Work request: Please transcribe the data that follows, keeping every line exact.

╭─ Entries supplied

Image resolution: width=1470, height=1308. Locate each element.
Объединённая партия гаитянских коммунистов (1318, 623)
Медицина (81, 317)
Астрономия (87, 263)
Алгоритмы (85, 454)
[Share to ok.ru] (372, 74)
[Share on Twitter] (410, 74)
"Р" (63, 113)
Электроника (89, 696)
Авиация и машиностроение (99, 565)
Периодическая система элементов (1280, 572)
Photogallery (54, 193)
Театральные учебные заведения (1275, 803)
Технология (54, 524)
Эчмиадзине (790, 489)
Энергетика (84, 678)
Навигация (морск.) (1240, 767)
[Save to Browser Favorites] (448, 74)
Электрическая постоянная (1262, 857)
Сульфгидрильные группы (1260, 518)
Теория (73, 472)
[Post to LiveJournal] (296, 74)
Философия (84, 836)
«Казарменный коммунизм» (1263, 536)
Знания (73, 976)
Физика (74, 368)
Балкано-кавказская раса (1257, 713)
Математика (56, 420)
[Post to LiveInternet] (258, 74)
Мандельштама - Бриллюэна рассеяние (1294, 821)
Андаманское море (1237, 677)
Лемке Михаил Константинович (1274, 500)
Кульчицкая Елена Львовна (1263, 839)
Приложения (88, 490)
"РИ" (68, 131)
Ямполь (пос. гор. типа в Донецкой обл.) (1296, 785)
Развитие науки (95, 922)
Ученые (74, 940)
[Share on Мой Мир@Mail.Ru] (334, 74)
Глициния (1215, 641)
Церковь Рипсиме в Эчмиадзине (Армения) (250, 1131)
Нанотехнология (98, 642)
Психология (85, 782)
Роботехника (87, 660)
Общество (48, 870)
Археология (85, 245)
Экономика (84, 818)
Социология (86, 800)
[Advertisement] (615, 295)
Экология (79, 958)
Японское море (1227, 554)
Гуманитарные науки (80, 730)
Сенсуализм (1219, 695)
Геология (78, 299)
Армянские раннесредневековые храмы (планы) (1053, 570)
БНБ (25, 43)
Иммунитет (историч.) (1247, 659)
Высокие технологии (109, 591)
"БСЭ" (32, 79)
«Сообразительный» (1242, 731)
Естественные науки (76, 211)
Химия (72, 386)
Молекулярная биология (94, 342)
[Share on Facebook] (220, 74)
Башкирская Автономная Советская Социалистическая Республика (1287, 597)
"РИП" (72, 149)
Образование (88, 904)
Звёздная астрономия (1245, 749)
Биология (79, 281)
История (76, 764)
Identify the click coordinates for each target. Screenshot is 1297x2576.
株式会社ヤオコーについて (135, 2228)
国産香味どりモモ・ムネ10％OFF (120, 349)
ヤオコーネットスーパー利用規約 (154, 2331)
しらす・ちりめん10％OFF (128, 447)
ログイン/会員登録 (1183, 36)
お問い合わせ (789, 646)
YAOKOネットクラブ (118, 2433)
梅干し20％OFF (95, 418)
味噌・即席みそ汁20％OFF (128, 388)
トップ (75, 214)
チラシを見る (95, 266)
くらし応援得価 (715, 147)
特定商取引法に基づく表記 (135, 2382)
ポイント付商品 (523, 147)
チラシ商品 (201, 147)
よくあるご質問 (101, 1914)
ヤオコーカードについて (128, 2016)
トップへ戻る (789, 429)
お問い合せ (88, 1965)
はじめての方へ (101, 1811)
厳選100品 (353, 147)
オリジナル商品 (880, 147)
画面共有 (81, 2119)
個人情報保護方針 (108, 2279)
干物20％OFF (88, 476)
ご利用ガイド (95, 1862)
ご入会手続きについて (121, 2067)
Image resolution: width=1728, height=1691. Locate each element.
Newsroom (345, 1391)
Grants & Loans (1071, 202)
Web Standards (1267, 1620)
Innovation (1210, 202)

╰─

Expected output:
Image resolution: width=1470, height=1308. Locate each element.
Объединённая партия гаитянских коммунистов (1318, 623)
Медицина (81, 317)
Астрономия (87, 263)
Алгоритмы (85, 454)
[Share to ok.ru] (372, 74)
[Share on Twitter] (410, 74)
"Р" (63, 113)
Электроника (89, 696)
Авиация и машиностроение (99, 565)
Периодическая система элементов (1280, 572)
Photogallery (54, 193)
Театральные учебные заведения (1275, 803)
Технология (54, 524)
Эчмиадзине (790, 489)
Энергетика (84, 678)
Навигация (морск.) (1240, 767)
[Save to Browser Favorites] (448, 74)
Электрическая постоянная (1262, 857)
Сульфгидрильные группы (1260, 518)
Теория (73, 472)
[Post to LiveJournal] (296, 74)
Философия (84, 836)
«Казарменный коммунизм» (1263, 536)
Знания (73, 976)
Физика (74, 368)
Балкано-кавказская раса (1257, 713)
Математика (56, 420)
[Post to LiveInternet] (258, 74)
Мандельштама - Бриллюэна рассеяние (1294, 821)
Андаманское море (1237, 677)
Лемке Михаил Константинович (1274, 500)
Кульчицкая Елена Львовна (1263, 839)
Приложения (88, 490)
"РИ" (68, 131)
Ямполь (пос. гор. типа в Донецкой обл.) (1296, 785)
Развитие науки (95, 922)
Ученые (74, 940)
[Share on Мой Мир@Mail.Ru] (334, 74)
Глициния (1215, 641)
Церковь Рипсиме в Эчмиадзине (Армения) (250, 1131)
Нанотехнология (98, 642)
Психология (85, 782)
Роботехника (87, 660)
Общество (48, 870)
Археология (85, 245)
Экономика (84, 818)
Социология (86, 800)
[Advertisement] (615, 295)
Экология (79, 958)
Японское море (1227, 554)
Гуманитарные науки (80, 730)
Сенсуализм (1219, 695)
Геология (78, 299)
Армянские раннесредневековые храмы (планы) (1053, 570)
БНБ (25, 43)
Иммунитет (историч.) (1247, 659)
Высокие технологии (109, 591)
"БСЭ" (32, 79)
«Сообразительный» (1242, 731)
Естественные науки (76, 211)
Химия (72, 386)
Молекулярная биология (94, 342)
[Share on Facebook] (220, 74)
Башкирская Автономная Советская Социалистическая Республика (1287, 597)
"РИП" (72, 149)
Образование (88, 904)
Звёздная астрономия (1245, 749)
Биология (79, 281)
История (76, 764)
Identify the click coordinates for each target. Screenshot is 1297x2576.
株式会社ヤオコーについて (135, 2228)
国産香味どりモモ・ムネ10％OFF (120, 349)
ヤオコーネットスーパー利用規約 (154, 2331)
しらす・ちりめん10％OFF (128, 447)
ログイン/会員登録 (1183, 36)
お問い合わせ (789, 646)
YAOKOネットクラブ (118, 2433)
梅干し20％OFF (95, 418)
味噌・即席みそ汁20％OFF (128, 388)
トップ (75, 214)
チラシを見る (95, 266)
くらし応援得価 (715, 147)
特定商取引法に基づく表記 (135, 2382)
ポイント付商品 (523, 147)
チラシ商品 (201, 147)
よくあるご質問 (101, 1914)
ヤオコーカードについて (128, 2016)
トップへ戻る (789, 429)
お問い合せ (88, 1965)
はじめての方へ (101, 1811)
厳選100品 (353, 147)
オリジナル商品 (880, 147)
画面共有 (81, 2119)
個人情報保護方針 (108, 2279)
干物20％OFF (88, 476)
ご利用ガイド (95, 1862)
ご入会手続きについて (121, 2067)
Image resolution: width=1728, height=1691. Locate each element.
Newsroom (345, 1391)
Grants & Loans (1071, 202)
Web Standards (1267, 1620)
Innovation (1210, 202)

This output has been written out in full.